— RECORDS —
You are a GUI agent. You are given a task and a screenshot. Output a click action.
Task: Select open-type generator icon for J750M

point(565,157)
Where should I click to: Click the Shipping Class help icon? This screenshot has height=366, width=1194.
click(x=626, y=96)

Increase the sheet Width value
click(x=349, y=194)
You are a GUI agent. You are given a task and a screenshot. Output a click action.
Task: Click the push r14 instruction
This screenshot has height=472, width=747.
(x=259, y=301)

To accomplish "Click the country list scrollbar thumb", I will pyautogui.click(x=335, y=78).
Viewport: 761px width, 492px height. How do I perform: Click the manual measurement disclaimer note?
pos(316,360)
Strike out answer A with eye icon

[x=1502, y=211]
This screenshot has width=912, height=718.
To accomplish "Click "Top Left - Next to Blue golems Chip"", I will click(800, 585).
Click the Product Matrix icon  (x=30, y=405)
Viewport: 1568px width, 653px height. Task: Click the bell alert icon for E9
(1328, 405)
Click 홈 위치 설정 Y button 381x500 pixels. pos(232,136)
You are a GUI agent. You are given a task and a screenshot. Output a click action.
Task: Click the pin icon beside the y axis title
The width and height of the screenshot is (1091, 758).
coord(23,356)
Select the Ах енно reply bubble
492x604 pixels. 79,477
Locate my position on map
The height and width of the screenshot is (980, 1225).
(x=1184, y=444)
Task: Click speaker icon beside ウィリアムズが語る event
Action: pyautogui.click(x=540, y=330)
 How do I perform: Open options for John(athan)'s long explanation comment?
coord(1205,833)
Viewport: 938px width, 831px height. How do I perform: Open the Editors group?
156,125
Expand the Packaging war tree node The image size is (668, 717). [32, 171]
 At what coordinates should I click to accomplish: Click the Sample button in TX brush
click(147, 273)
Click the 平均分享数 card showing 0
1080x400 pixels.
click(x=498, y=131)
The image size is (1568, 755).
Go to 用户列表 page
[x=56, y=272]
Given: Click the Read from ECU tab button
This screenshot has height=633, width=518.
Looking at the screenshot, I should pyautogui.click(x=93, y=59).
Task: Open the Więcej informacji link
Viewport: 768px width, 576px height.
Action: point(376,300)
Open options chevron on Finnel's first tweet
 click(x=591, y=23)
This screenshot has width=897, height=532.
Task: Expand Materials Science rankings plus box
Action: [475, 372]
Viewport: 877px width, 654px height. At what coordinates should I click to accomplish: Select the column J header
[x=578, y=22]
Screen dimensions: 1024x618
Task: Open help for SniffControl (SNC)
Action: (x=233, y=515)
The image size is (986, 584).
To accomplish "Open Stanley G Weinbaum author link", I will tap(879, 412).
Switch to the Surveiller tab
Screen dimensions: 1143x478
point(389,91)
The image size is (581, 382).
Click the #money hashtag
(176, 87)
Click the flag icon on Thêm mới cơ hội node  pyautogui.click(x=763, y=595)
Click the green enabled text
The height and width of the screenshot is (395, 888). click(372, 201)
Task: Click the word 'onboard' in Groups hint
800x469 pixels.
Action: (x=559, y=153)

— YOUR ASSIGNMENT —
The full listing should be reproduced exactly.

— ANSWER TO THIS TASK —
You are a GUI agent. You are given a task and a screenshot. Output a click action.
Task: Select open-type generator icon for J750M

point(565,157)
Where should I click to: Click the Shipping Class help icon? This screenshot has height=366, width=1194.
click(x=626, y=96)

Increase the sheet Width value
click(x=349, y=194)
You are a GUI agent. You are given a task and a screenshot. Output a click action.
Task: Click the push r14 instruction
This screenshot has height=472, width=747.
(x=259, y=301)

To accomplish "Click the country list scrollbar thumb", I will pyautogui.click(x=335, y=78).
Viewport: 761px width, 492px height. How do I perform: Click the manual measurement disclaimer note?
pos(316,360)
Strike out answer A with eye icon

[x=1502, y=211]
This screenshot has width=912, height=718.
To accomplish "Click "Top Left - Next to Blue golems Chip"", I will click(800, 585).
Click the Product Matrix icon  (x=30, y=405)
Viewport: 1568px width, 653px height. Task: Click the bell alert icon for E9
(1328, 405)
Click 홈 위치 설정 Y button 381x500 pixels. pos(232,136)
You are a GUI agent. You are given a task and a screenshot. Output a click action.
Task: Click the pin icon beside the y axis title
The width and height of the screenshot is (1091, 758).
coord(23,356)
Select the Ах енно reply bubble
492x604 pixels. 79,477
Locate my position on map
The height and width of the screenshot is (980, 1225).
(x=1184, y=444)
Task: Click speaker icon beside ウィリアムズが語る event
Action: pyautogui.click(x=540, y=330)
 How do I perform: Open options for John(athan)'s long explanation comment?
coord(1205,833)
Viewport: 938px width, 831px height. How do I perform: Open the Editors group?
156,125
Expand the Packaging war tree node The image size is (668, 717). [32, 171]
 At what coordinates should I click to accomplish: Click the Sample button in TX brush
click(147, 273)
Click the 平均分享数 card showing 0
1080x400 pixels.
click(x=498, y=131)
The image size is (1568, 755).
Go to 用户列表 page
[x=56, y=272]
Given: Click the Read from ECU tab button
This screenshot has height=633, width=518.
Looking at the screenshot, I should pyautogui.click(x=93, y=59).
Task: Open the Więcej informacji link
Viewport: 768px width, 576px height.
Action: point(376,300)
Open options chevron on Finnel's first tweet
 click(x=591, y=23)
This screenshot has width=897, height=532.
Task: Expand Materials Science rankings plus box
Action: [475, 372]
Viewport: 877px width, 654px height. At what coordinates should I click to accomplish: Select the column J header
[x=578, y=22]
Screen dimensions: 1024x618
Task: Open help for SniffControl (SNC)
Action: (x=233, y=515)
The image size is (986, 584).
To accomplish "Open Stanley G Weinbaum author link", I will tap(879, 412).
Switch to the Surveiller tab
Screen dimensions: 1143x478
point(389,91)
The image size is (581, 382).
Click the #money hashtag
(176, 87)
Click the flag icon on Thêm mới cơ hội node  pyautogui.click(x=763, y=595)
Click the green enabled text
The height and width of the screenshot is (395, 888). click(372, 201)
Task: Click the word 'onboard' in Groups hint
800x469 pixels.
Action: (x=559, y=153)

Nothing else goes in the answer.